===== Information supplied

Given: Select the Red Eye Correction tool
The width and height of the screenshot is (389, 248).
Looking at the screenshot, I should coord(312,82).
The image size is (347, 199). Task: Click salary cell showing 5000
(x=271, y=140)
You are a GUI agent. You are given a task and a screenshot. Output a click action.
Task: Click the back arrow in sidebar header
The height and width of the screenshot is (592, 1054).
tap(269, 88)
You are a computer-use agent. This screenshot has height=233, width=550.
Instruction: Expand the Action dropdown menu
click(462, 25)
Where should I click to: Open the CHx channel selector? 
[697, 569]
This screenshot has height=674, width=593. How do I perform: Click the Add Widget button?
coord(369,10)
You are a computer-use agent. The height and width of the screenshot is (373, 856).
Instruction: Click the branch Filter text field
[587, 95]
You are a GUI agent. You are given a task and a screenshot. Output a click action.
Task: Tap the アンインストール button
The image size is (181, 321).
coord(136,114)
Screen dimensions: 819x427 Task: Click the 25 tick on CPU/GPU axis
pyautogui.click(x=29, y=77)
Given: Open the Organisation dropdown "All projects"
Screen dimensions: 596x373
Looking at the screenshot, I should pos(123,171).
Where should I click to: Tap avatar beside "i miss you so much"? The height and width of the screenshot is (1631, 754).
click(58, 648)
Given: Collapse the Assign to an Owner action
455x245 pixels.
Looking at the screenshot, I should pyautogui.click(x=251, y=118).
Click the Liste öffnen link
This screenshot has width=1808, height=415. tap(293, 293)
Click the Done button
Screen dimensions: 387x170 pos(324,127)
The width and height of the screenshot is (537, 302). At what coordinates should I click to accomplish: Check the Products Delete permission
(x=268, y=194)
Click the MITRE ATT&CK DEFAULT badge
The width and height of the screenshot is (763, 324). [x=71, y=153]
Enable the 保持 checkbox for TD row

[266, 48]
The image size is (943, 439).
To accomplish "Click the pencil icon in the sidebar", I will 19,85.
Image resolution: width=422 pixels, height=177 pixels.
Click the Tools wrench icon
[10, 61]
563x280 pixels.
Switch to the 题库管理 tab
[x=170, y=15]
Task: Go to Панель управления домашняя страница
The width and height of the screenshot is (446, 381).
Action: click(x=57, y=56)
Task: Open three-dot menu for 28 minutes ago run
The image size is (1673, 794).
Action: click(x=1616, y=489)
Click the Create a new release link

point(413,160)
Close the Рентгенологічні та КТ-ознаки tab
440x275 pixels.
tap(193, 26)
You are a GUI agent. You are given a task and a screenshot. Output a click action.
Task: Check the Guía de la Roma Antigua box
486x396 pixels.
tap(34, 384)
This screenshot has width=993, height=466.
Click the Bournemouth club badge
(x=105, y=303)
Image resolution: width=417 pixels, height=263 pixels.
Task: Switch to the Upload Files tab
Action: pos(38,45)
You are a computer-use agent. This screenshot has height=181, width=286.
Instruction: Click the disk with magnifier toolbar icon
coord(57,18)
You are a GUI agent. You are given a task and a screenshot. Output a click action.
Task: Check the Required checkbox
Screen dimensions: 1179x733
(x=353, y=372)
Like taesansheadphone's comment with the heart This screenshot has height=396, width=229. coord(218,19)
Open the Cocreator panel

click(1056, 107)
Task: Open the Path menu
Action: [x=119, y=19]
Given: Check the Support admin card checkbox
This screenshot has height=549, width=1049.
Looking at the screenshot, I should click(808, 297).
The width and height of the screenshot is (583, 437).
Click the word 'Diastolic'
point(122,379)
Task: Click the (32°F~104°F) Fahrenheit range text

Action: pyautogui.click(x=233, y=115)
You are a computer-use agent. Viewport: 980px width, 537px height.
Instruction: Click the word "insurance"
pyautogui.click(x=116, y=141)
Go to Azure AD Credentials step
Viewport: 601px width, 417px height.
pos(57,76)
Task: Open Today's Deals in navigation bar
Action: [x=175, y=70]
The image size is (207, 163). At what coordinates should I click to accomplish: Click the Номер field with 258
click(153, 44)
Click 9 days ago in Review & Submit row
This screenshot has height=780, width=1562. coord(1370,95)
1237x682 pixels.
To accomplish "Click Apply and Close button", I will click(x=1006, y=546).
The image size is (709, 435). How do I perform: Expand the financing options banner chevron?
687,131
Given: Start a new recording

==========

Required work ::
All lines above that include the word "computer" must be copied into the answer.

Completed task ::
You are a computer-use agent. This screenshot has height=233, width=550.
You are a computer-use agent. The height and width of the screenshot is (373, 856).
You are a computer-use agent. This screenshot has height=181, width=286.
You are a computer-use agent. Viewport: 980px width, 537px height.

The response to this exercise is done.